Data records:

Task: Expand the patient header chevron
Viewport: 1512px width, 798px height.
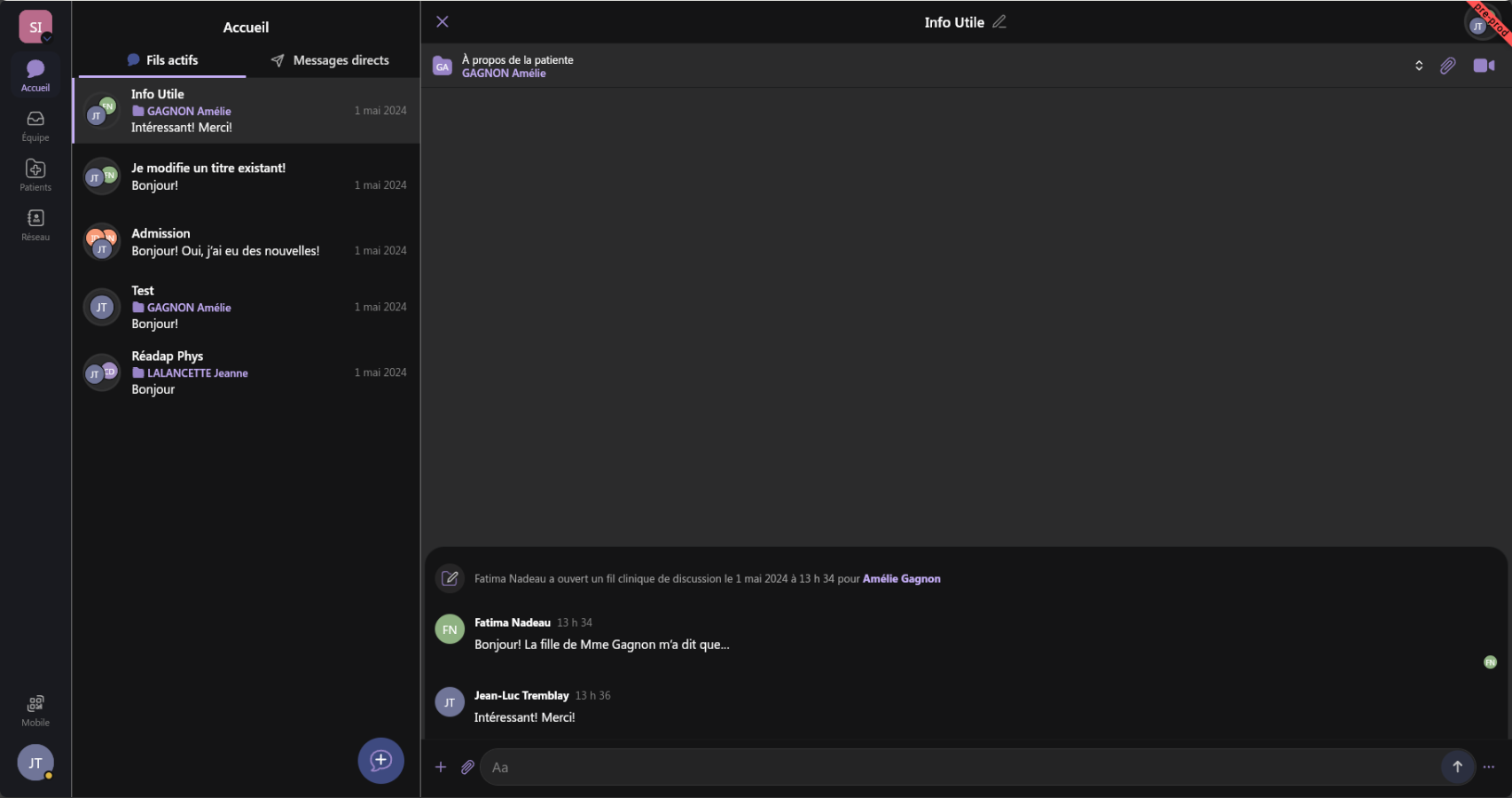Action: [x=1419, y=66]
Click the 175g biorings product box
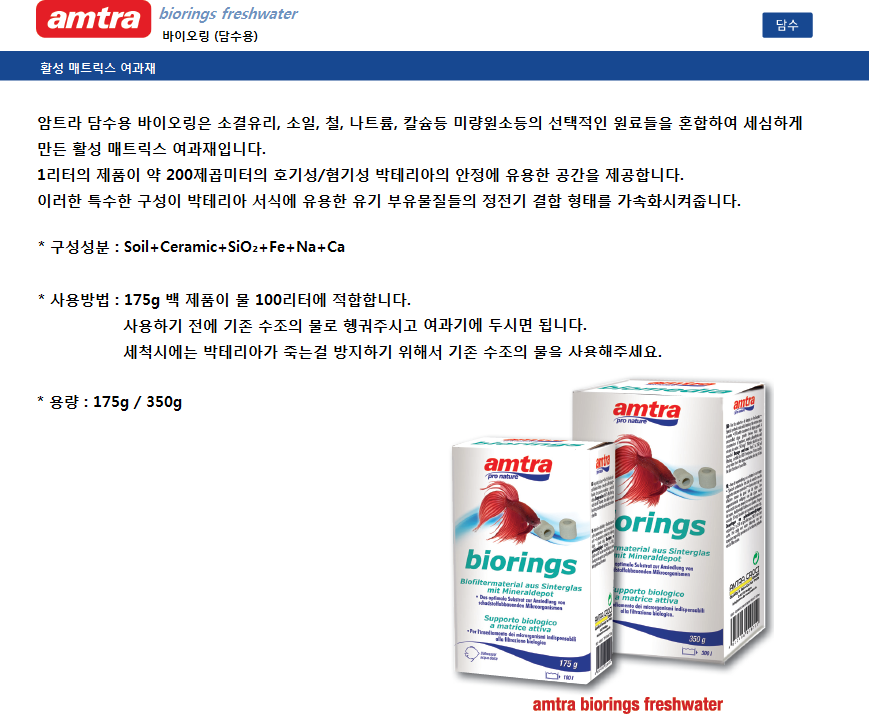The width and height of the screenshot is (869, 724). point(534,561)
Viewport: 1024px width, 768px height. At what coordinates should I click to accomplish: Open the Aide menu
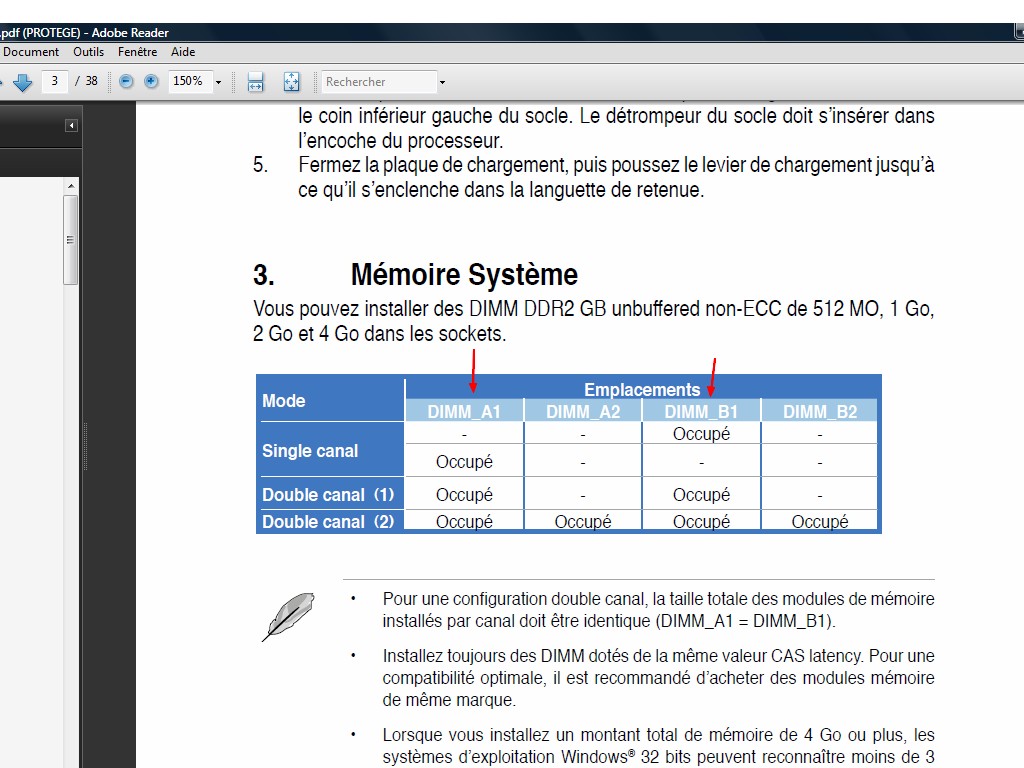point(183,52)
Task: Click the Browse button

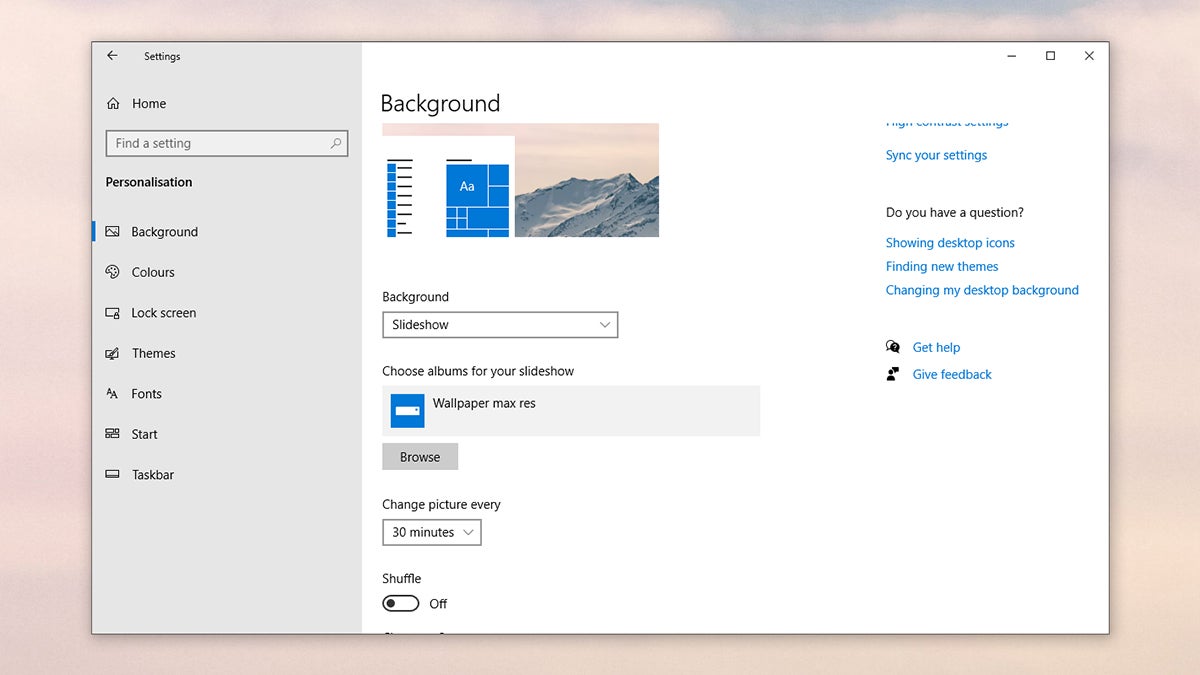Action: [419, 456]
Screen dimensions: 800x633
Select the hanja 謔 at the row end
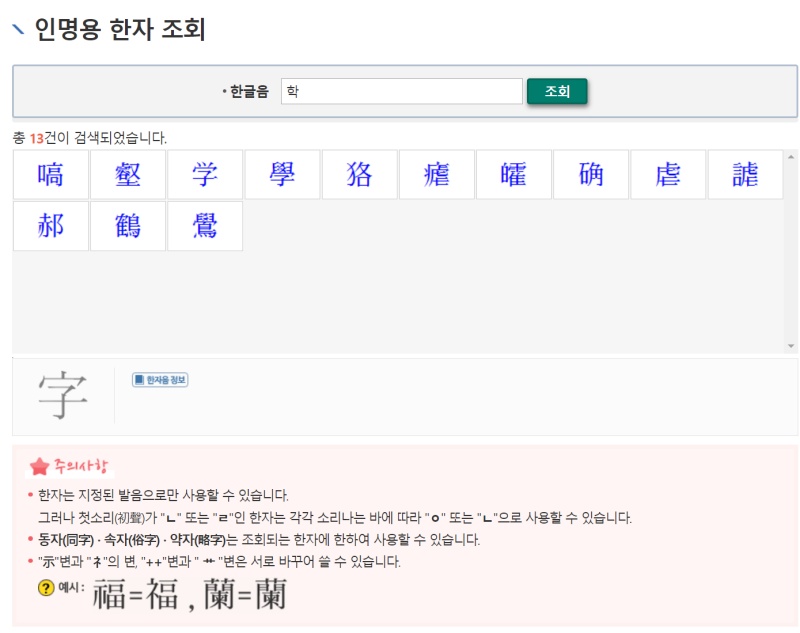pos(744,173)
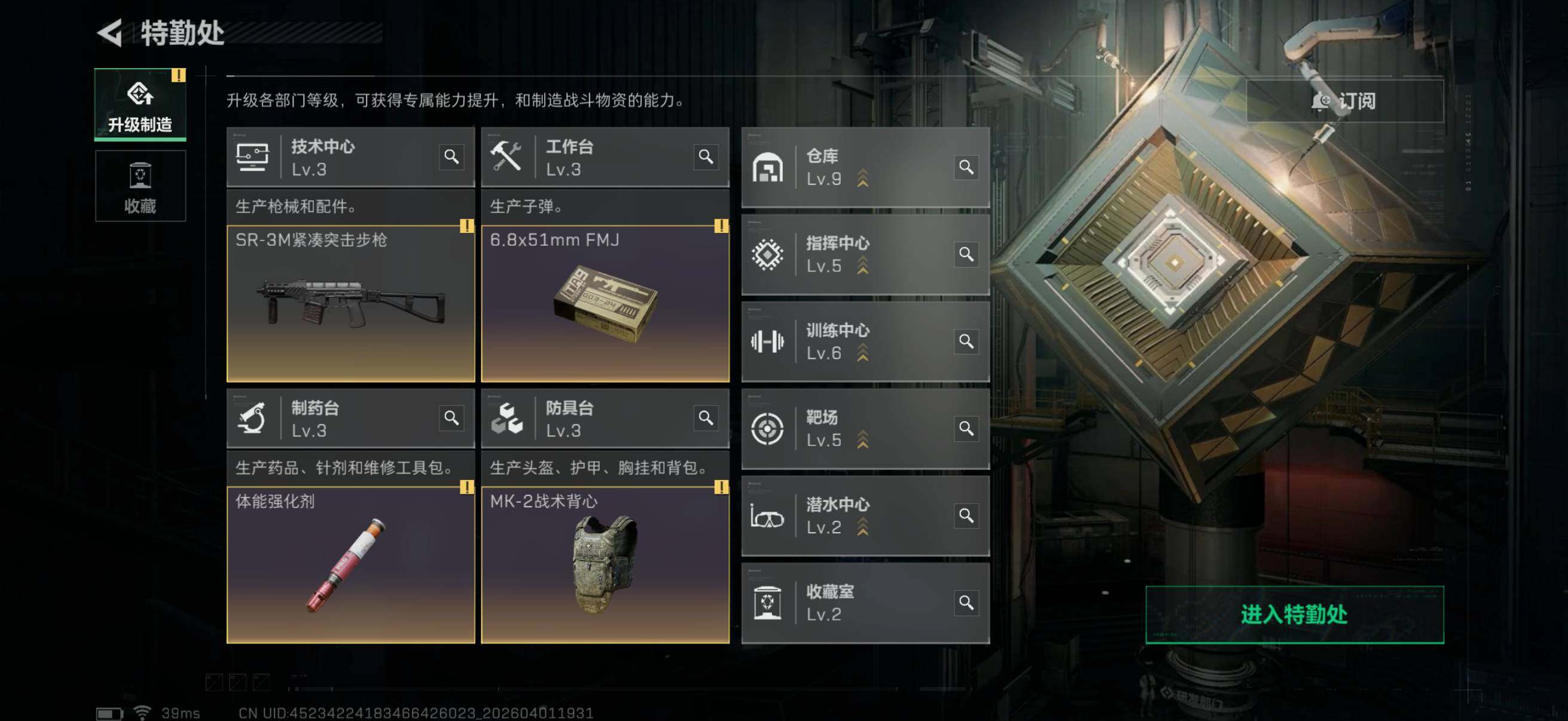Click the 订阅 subscribe button
The height and width of the screenshot is (721, 1568).
pos(1344,101)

Exercise instructions:
Pick out every line of the records above that contains the string "Task", matching its capitalization exactly, and copy those lines.

Solution to this problem:
Task: Expand the patient header chevron
Task: Click the Browse button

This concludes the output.